[Opening Document extract section]
Bulk and fully dense Ni with a thickness of about 350 mm was prepared by direct current electrodeposition from an electrolyte containing nickel sulfate (about 200 g/L), nickel chloride (about 30 g/L), boric acid (about 30 g/L) and saccharin at a temperature of 50 ℃, a current density of 2.5 A/dm² and pH 5.0. The anode was pure Ni plate and the cathode was a steel sheet (C1008, AISI). The saccharin was added as a grain-refining agent during the deposition. Four Ni samples with different grain sizes were fabricated under the same condition by not adding or adding different amounts of saccharin (0.55, 0.65, 1.00 g/L) into the electrolyte. Crystallographic structure of the Ni deposits was studied by X-ray diffractometer (XRD, D/max 2500PC) with a Cu K_α radiation. Microstructures and grain sizes were observed using a transmission electron microscope (TEM, H-800).
[Closing Document extract section]
[Opening Given material section]
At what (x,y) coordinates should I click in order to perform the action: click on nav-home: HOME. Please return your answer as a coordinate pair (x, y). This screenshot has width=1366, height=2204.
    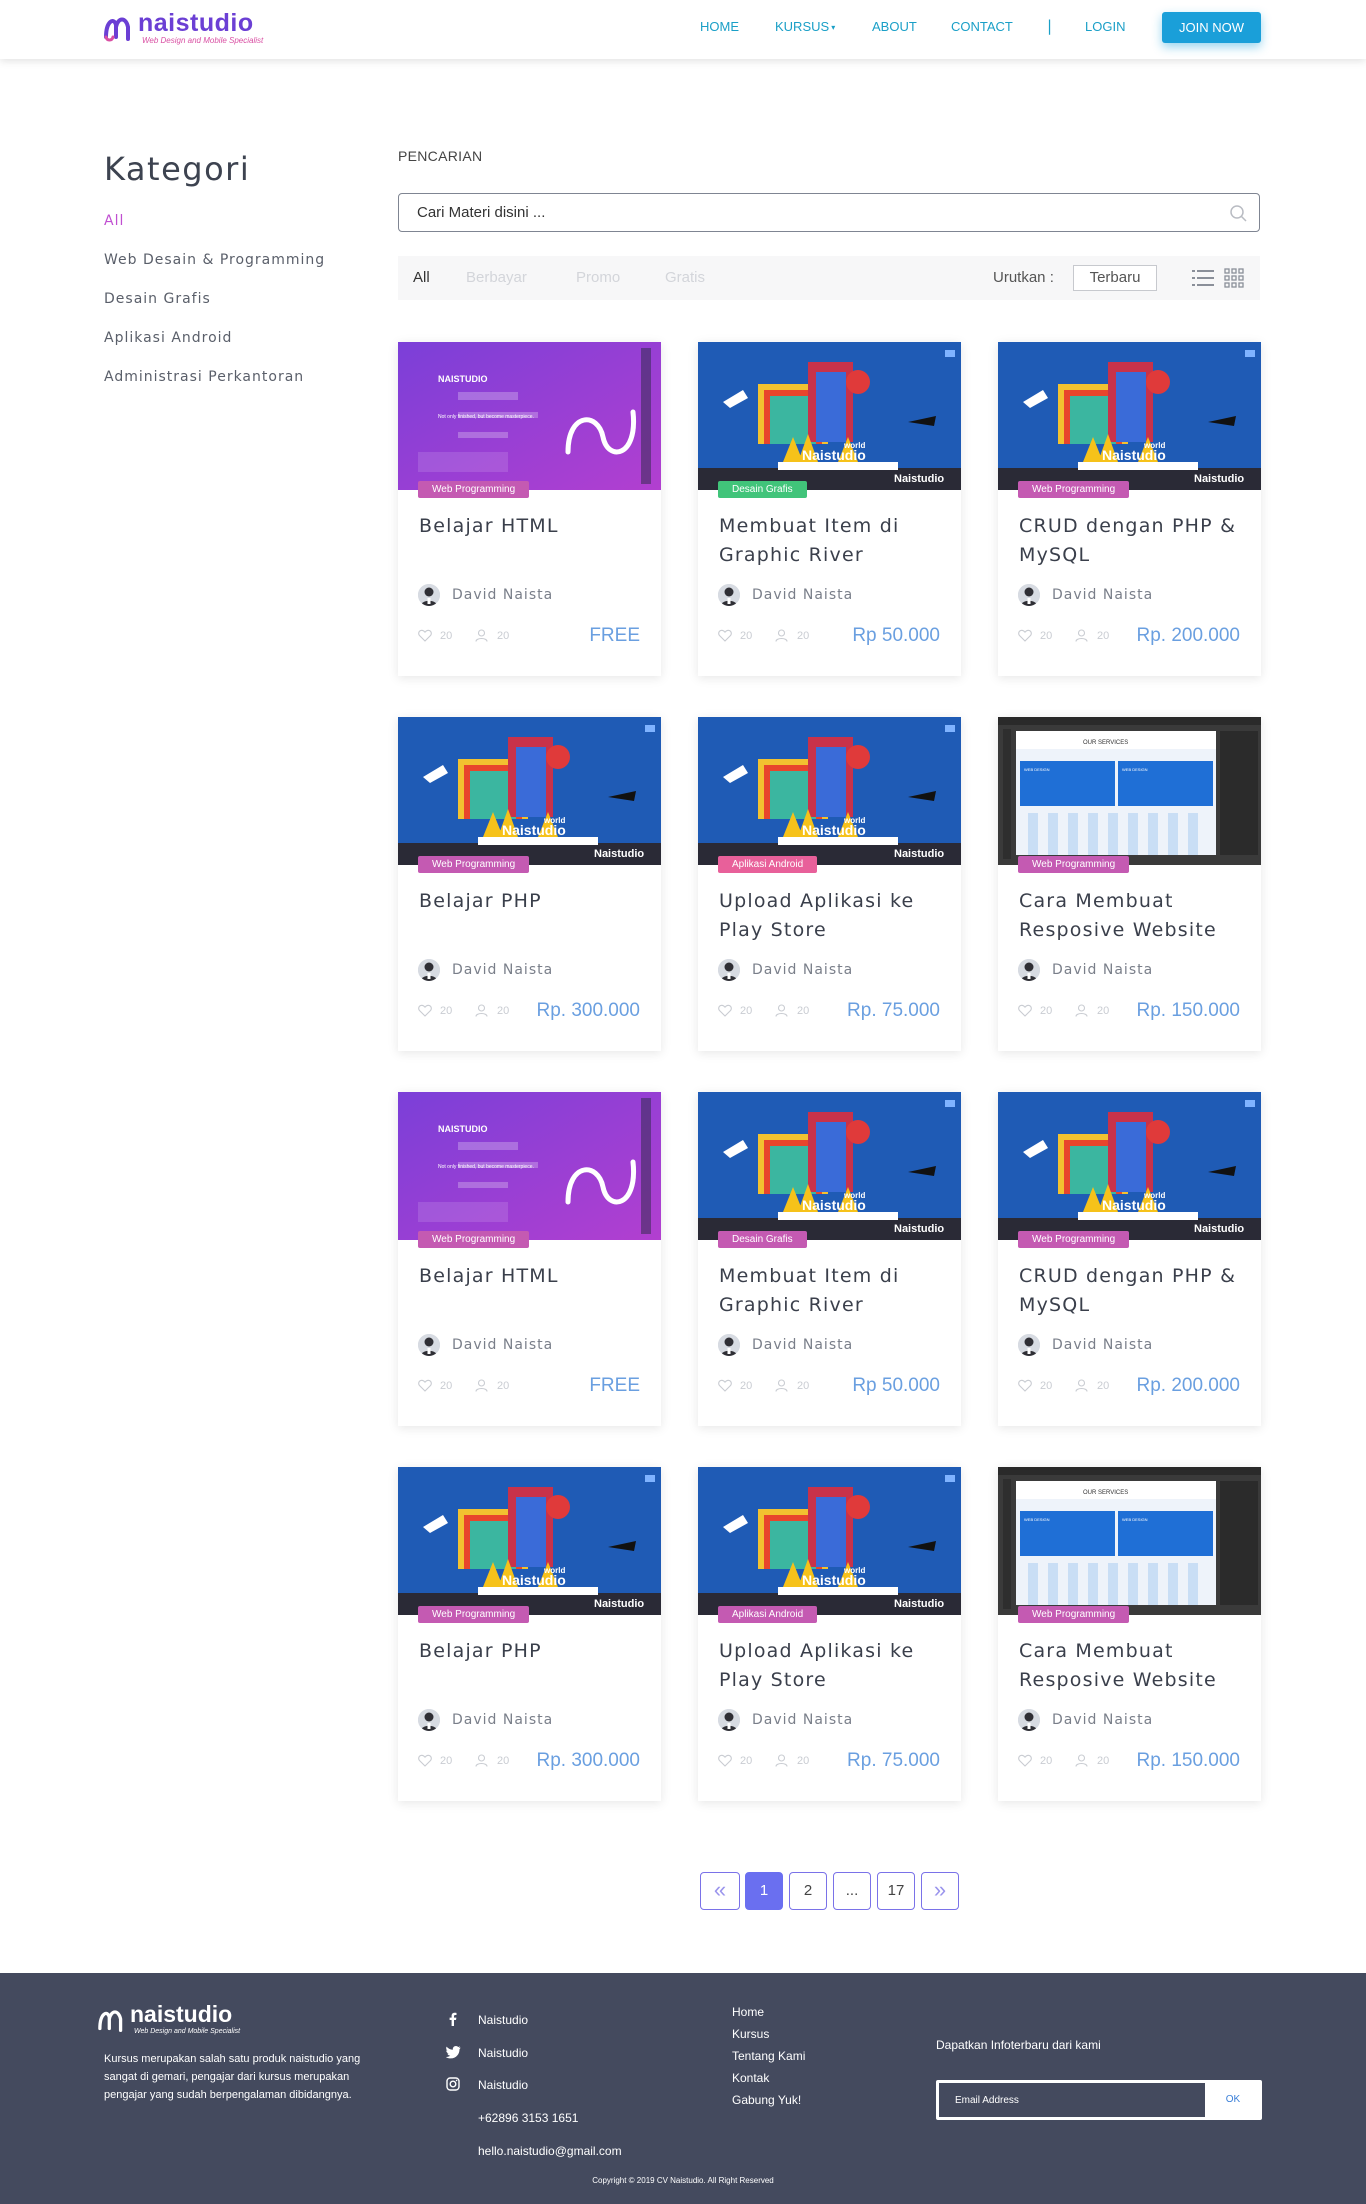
[Closing Given material section]
= Exercise description =
Pick up the passage on preparing electrodeposited nickel samples where its last sentence ends, and carry it forward.

= Result of the exercise =
The electrochemical measurement was carried out in a three-electrode cell with a platinum plate (Pt) as counter electrode and a saturated calomel electrode (SCE) as reference electrode using an electrochemical analyzer (VersaSTAT 3, AMWTEK). The Ni samples were used as working electrode. Measurement was performed in 10% NaOH, 3% NaCl and 1% H₂SO₄ aqueous solutions at room temperature (RT), respectively. All electrochemical tests were repeated at least twice. The electrodes and the samples were cleaned before the electrochemical test and then the samples were masked with lacquer except 1 cm² area exposed to the electrolyte. Before all the measurements, the samples were immersed into electrolyte for 30 min to stabilize the open-circuit potential (OCP), φ₀. Sweeping rates were 10 mV/s for the all potentiodynamic sweep experiments. The values of the corrosion potential (φ_corr) and the corrosion current density (J_corr) were calculated from the intersection of the cathodic and anodic Tafel curves extrapolated from the anodic and cathodic polarization curves. Measurements of electrochemical impedance spectra (EIS) were conducted at the OCP. The amplitude of applied potential was 10 mV and the frequency ranged from 0.01 Hz to 100 kHz. The measured frequency responses were interpreted using a non-linear least square fitting procedure with the help of commercial software ZSimpWin. The passive film formed on the NC Ni surface was investigated by X-ray photoelectron spectroscopy (XPS) on an ESCALAB MK II (VG) instrument. Al K_a (1486.6 eV) radiation was used as the excitation source.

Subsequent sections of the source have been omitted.